▶ **EXCERPT**:
>>>

Two Offers, One Decision: How Sellers Should Choose Between Cash and Contingent Buyers

by Anna Baluch

Receiving two offers on your home can be exciting and difficult at the same time.

After all, it’s up to you, the seller, to decide whose offer to accept.

If you’re debating between a “sure thing” cash buyer or first-time buyer relying on financing, things can get even tougher.  While your net proceeds will be similar, the type of buyer you choose will affect your timeline, risk, and overall selling experience. 

Ultimately, the right decision depends on your unique situation and what you plan to do with the net proceeds.

Pros and cons of a cash buyer

The most noteworthy benefit of a cash buyer has to do with timing.

“They don’t need a mortgage approval, which may take 30 to 45 days or even more. This means they can complete the transaction in as little as 7 to 14 days,” says Sain Rhodes, real estate expert at Clever Offers in Seattle.

If you need to move quickly or don’t want to wait forever for the cash, a cash buyer is a huge plus. There is no lender involved, so you don’t have to worry about the sale falling through due to a low appraisal or last-minute mortgage denial. 

In addition, cash buyers typically impose fewer contingencies than those who finance.

“The buyer is less likely to ask for major repairs after the inspection, making the entire process less complicated and more predictable,” explains Rhodes. 

When it comes to drawbacks, the most significant one is that cash buyers usually believe they’re entitled to a price reduction in exchange for their speed and certainty. It’s not uncommon for these buyers to be investors or flippers who are committed to maximizing their returns and demanding a lot. 

“For example, a conventional buyer might give a $520,000 offer on a $500,000 home, hoping to get their dream house, while a cash buyer might just give a $500,000 offer. You may deprive yourself of a conventional buyer who is emotionally attached to your home as is and willing to pay top dollar,” says Rhodes.

Pros and cons of a conventional (financed) buyer

According to Whitney Dutton, residential sales director and adviser at Native Realty in Fort Lauderdale, FL, conventional offers will almost always sell for more money for two reasons. 

First, financed buyers are risking less cash out of pocket and are, in turn, fine with paying more. Second, the majority of financed buyers are end users, not investors.

“They’re emotionally attached to the property and less focused on getting the best deal,” explains Dutton. 

On the flip side, conventional buyers have to undergo a third-party appraisal.

“If the home does not appraise at the agreed-upon selling price, the buyers can cancel the contract and get a full refund of their deposits,” says Dutton. 

There’s also a financing contingency period. For example, a buyer may have 30 days to get a loan. If they get denied due to their credit, lack of job security, or another reason, they’re entitled to a full refund of their deposit. Then you, the seller, will have to start the selling process from scratch.

<<<

▶ **OBJECTIVE 1**: Condense the paragraph of the article on cash and financed buyers that begins "There's also a financing contingency period" into a short bulleted list that keeps its main facts.
▶ **OBJECTIVE 2**: Transcribe the records exactly, starting at the very beginning of the records and ending with the line that contains "Image resolution: width=1920".

▶ **Stored dataset items**:
>>>

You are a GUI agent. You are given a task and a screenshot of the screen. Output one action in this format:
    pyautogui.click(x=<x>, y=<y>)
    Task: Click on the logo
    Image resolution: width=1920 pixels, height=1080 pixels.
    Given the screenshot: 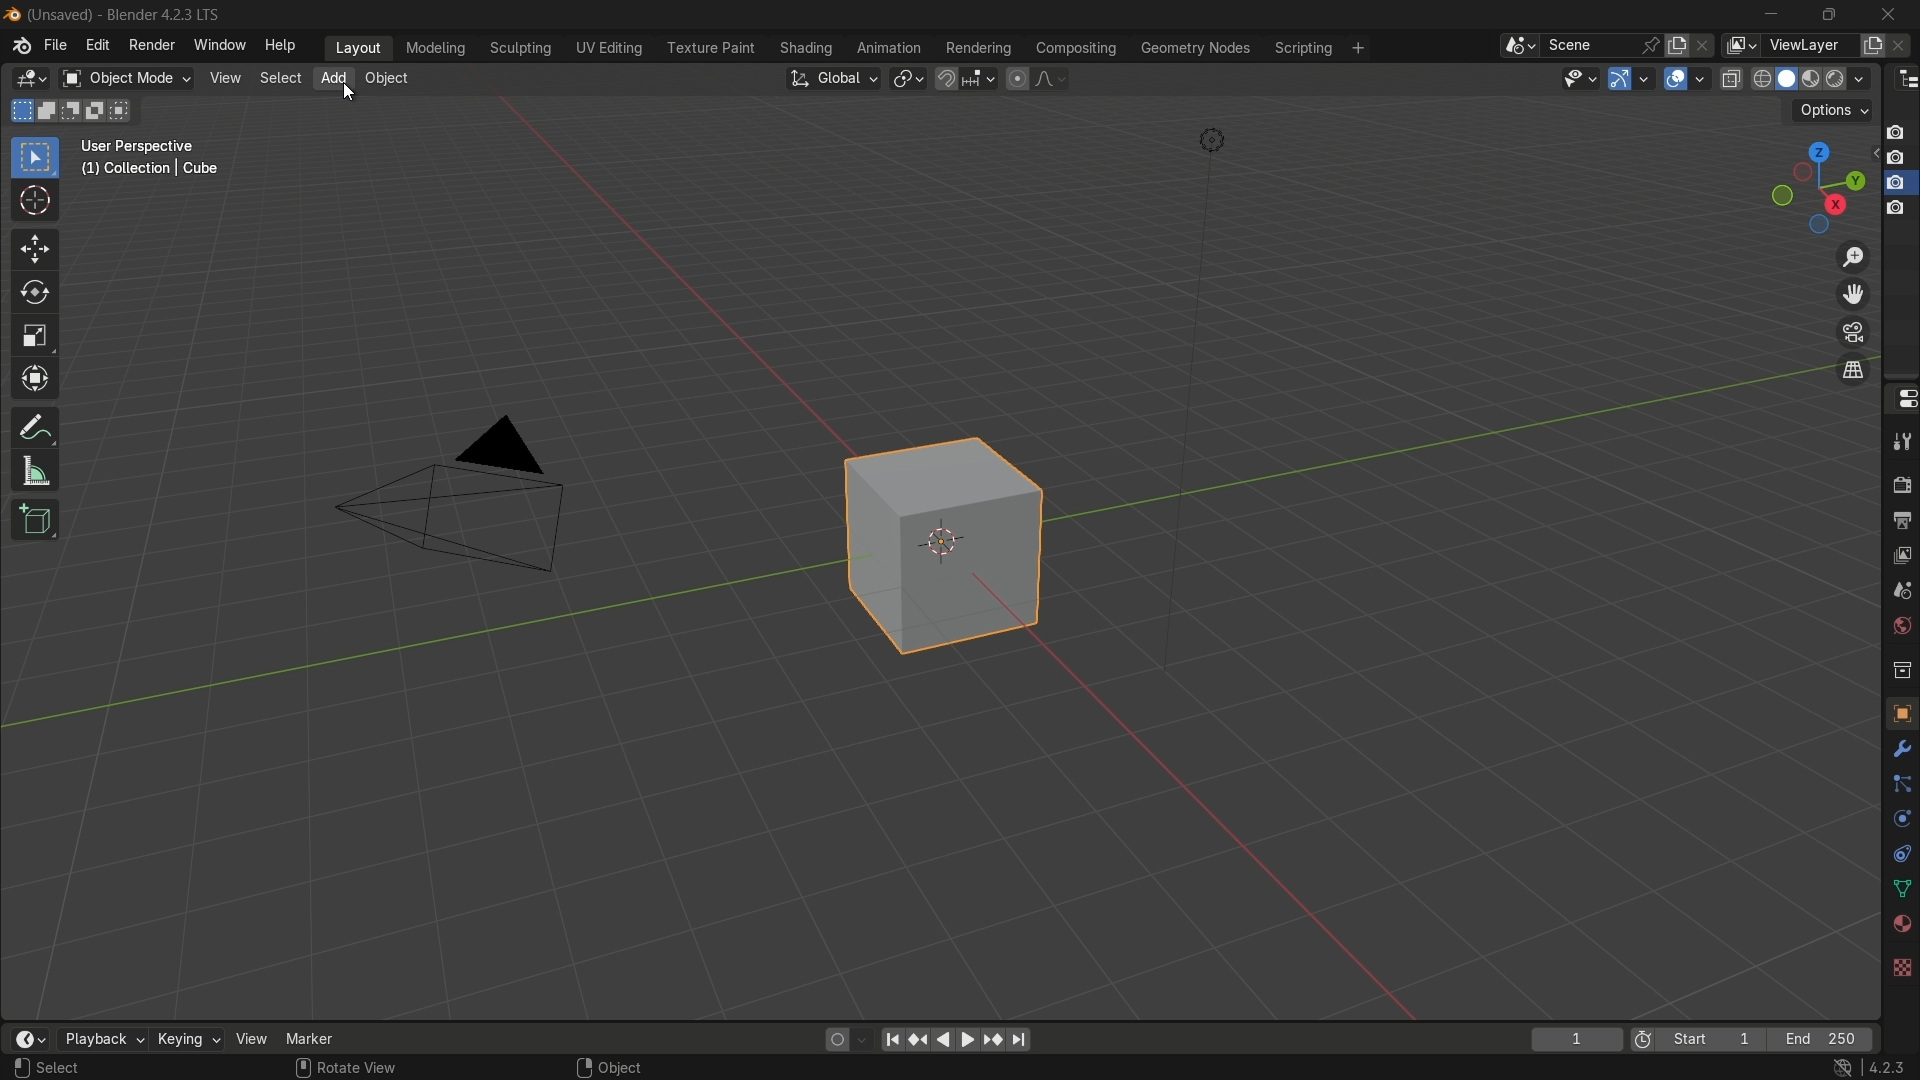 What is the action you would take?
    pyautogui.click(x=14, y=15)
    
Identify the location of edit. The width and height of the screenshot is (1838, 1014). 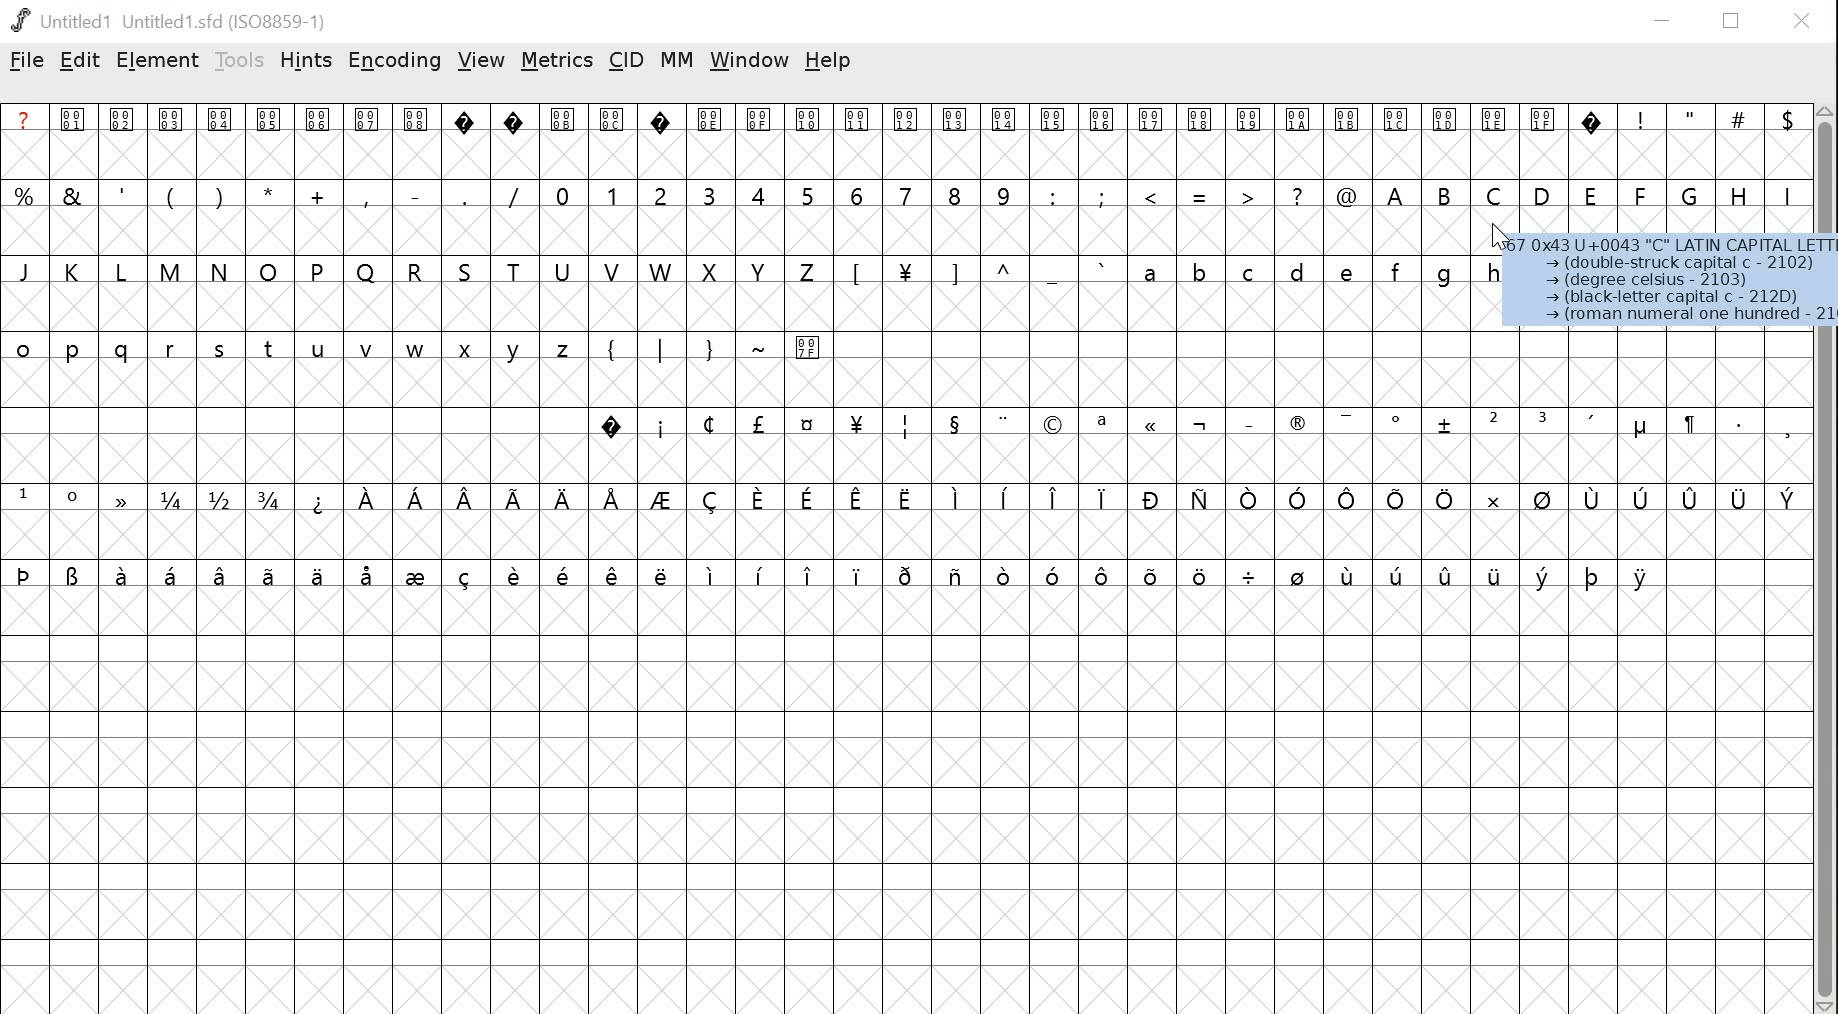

<<<

▶ **COMPLETE ANSWER 1**:
- Financed buyers get a financing contingency period, such as 30 days to secure a loan.
- If the loan is denied because of credit, lack of job security, or another reason, the buyer is entitled to a full refund of the deposit.
- The seller then has to start the selling process over from scratch.

▶ **COMPLETE ANSWER 2**:
You are a GUI agent. You are given a task and a screenshot of the screen. Output one action in this format:
    pyautogui.click(x=<x>, y=<y>)
    Task: Click on the logo
    Image resolution: width=1920 pixels, height=1080 pixels.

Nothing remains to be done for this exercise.